Diese Träume hatten Irene umfangen, während sie im Garten Rosen gepflanzt und Unkraut gejätet hatte. Doch die Zeit war vergangen, und der Wunsch nach Kindern hatte sich nicht erfüllt. Lange Zeit war ihr nicht aufgefallen, dass Otmar immer mürrischer wurde und immer seltener zu Hause war. Sie langweilte sich nicht. Sie hatte ja das Haus und den Garten und ihre Träume.
Zu Anfang ihrer Ehe war ihr ihre neue prachtvolle Umgebung als etwas Unwahrscheinliches erschienen. Sie hatte kaum fassen können, dass sie nicht mehr in einem engen Untermieterzimmer hausen musste. Ihre Eltern lebten in München, aber dort hatte sie keine Stelle gefunden, als sie mit ihrer Ausbildung fertig gewesen war. Deshalb war sie nach Maibach gekommen und hatte hier in einer Volksschule unterrichtet.
Eines Tages hatte sie Otmar kennengelernt. Es war Liebe auf den ersten Blick gewesen. Er war groß, blond, braungebrannt und hatte dunkle Augen. Schon nach einer Bekanntschaft von zwei Monaten hatte er sie gefragt, ob sie seine Frau werden wolle, und sie hatte freudig eingewilligt. Drei Wochen später waren sie verheiratet gewesen.
Irene hatte ihren Mann so sehr geliebt, dass sie sich ihm völlig unterordnete und ihm jeden Wunsch von den Augen abgelesen hatte. Als ihr klargeworden war, dass in ihrer Ehe etwas nicht stimmte, hatte sie den Fehler bei sich selbst gesucht. Sie hatte ein schlechtes Gewissen gehabt, weil Otmar in materieller Hinsicht sehr viel in die Ehe mitgebracht hatte, sie hingegen nur ihre Liebe.
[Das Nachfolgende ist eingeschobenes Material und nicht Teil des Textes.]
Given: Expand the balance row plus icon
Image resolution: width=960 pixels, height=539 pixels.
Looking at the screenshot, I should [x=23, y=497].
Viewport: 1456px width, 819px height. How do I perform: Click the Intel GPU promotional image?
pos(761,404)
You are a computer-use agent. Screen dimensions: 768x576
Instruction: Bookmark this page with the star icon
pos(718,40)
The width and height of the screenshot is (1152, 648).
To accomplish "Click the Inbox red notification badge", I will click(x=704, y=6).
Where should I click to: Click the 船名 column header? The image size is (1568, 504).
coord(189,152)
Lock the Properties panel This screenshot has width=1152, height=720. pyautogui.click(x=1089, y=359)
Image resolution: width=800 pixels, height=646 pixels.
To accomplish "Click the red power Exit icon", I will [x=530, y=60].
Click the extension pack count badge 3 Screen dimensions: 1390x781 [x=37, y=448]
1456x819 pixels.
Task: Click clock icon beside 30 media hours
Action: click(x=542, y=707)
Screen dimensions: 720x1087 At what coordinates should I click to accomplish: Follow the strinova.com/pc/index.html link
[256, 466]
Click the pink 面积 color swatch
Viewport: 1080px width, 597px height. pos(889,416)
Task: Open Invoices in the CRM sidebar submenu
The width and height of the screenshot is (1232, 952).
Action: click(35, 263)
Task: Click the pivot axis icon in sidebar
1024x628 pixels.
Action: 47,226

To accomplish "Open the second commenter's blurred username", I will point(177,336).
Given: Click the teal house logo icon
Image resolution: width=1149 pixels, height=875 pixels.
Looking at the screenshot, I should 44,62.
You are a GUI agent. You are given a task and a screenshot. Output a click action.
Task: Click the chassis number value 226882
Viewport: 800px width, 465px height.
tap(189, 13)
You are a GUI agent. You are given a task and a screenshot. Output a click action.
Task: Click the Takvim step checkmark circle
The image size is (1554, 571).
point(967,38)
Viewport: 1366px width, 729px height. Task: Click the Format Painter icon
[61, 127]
Und dann waren die von ihm und auch von ihr so heiß ersehnten Kinder ausgeblieben. Irene hatte in immer kürzer werdenden Abständen einen Frauenarzt aufgesucht, der ihr jedoch jedes Mal versichert hatte, dass alles mit ihr in Ordnung und kein Grund vorhanden sei, warum sie keine Kinder bekommen sollte. Sie müsse bloß Geduld haben. Die hatte sie ja, nur bei Otmar lag die Sache anders. Er sprach nun nicht mehr von der Einrichtung des Kinderzimmers, schien überhaupt keine Pläne mehr für die Zukunft zu machen. Er vernachlässigte Irene, schützte dringend notwendige Überstunden vor und verbrachte einen großen Teil seiner Freizeit in irgendwelchen Vereinen, bei irgendwelchen Veranstaltungen, zu denen er Irene nie einlud.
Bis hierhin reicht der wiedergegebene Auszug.